Texte de la page:
L'être humain et le singe doivent-ils avoir les mêmes droits fondamentaux? Keystone

Rien n’a plus dominé la politique suisse que l’initiative populaire au cours des dernières années. Pourquoi les appels à réformer cet instrument de la démocratie direct ont-ils faibli, alors que la mise en œuvre des initiatives populaire est toujours plus discutée? Des politologues et des experts de la démocratie ont étudié la question dans le nouvel «Annuaire de la démocratie directe».

Les activistes du think tank Sentience Politics le disent ouvertement: le plus important pour eux n’est pas la requête exprimée par leur initiative, à savoir que les singes aient les mêmes droits fondamentaux que les humains. Non, les militants qui ont soumis l’initiative Lien externe«Droits fondamentaux pour les primates» dans le canton de Bâle-Ville en 2017 ont un objectif plus global.

Données fournies:
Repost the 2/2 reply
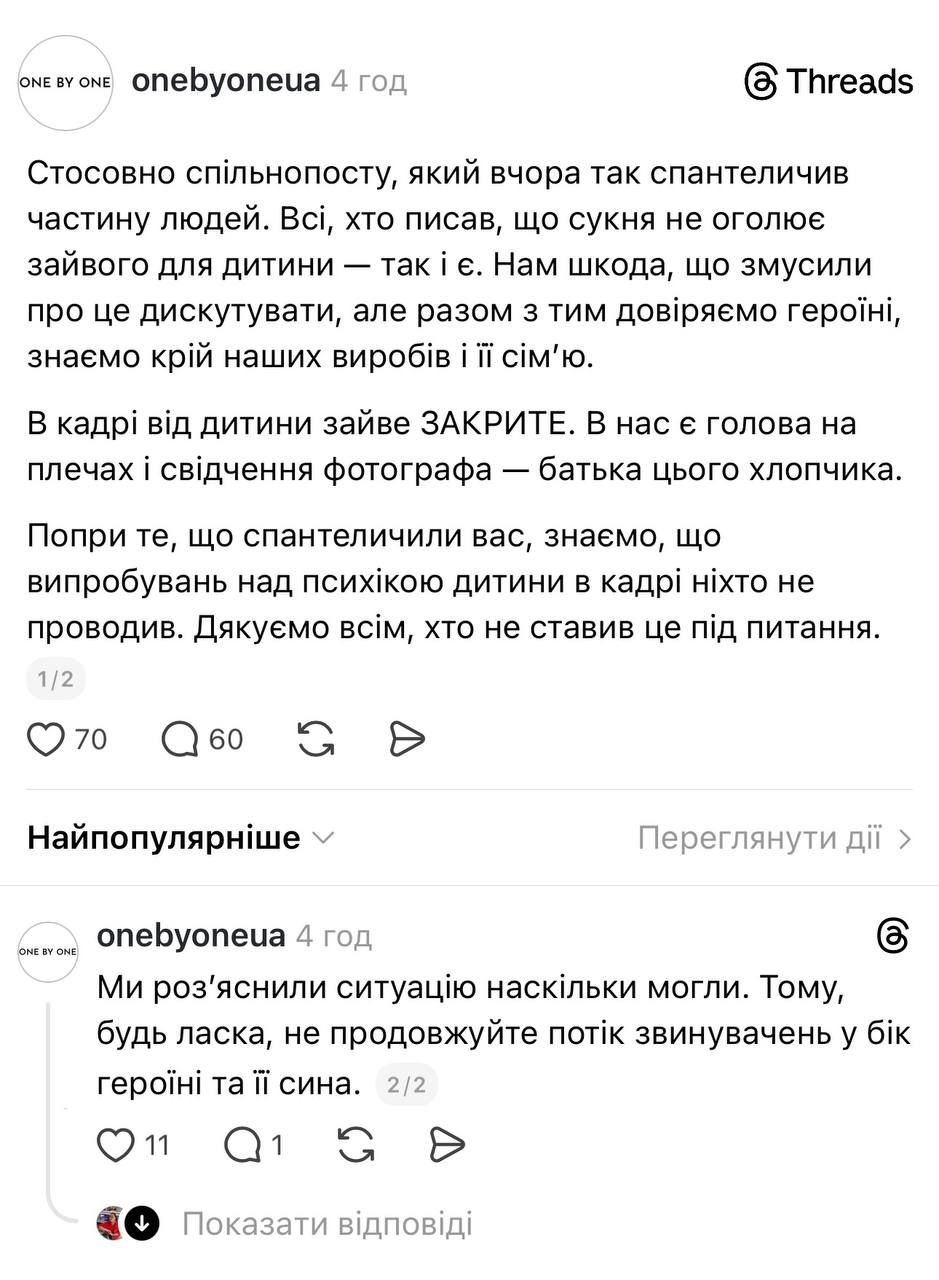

Petite consigne:
Dans le texte sur les droits des primates, relevez toutes les expressions qui désignent des gens qui étudient, disent ou soumettent quelque chose.

Réponse attendue:
- des politologues
- des experts de la démocratie
- les activistes du think tank Sentience Politics
- les militants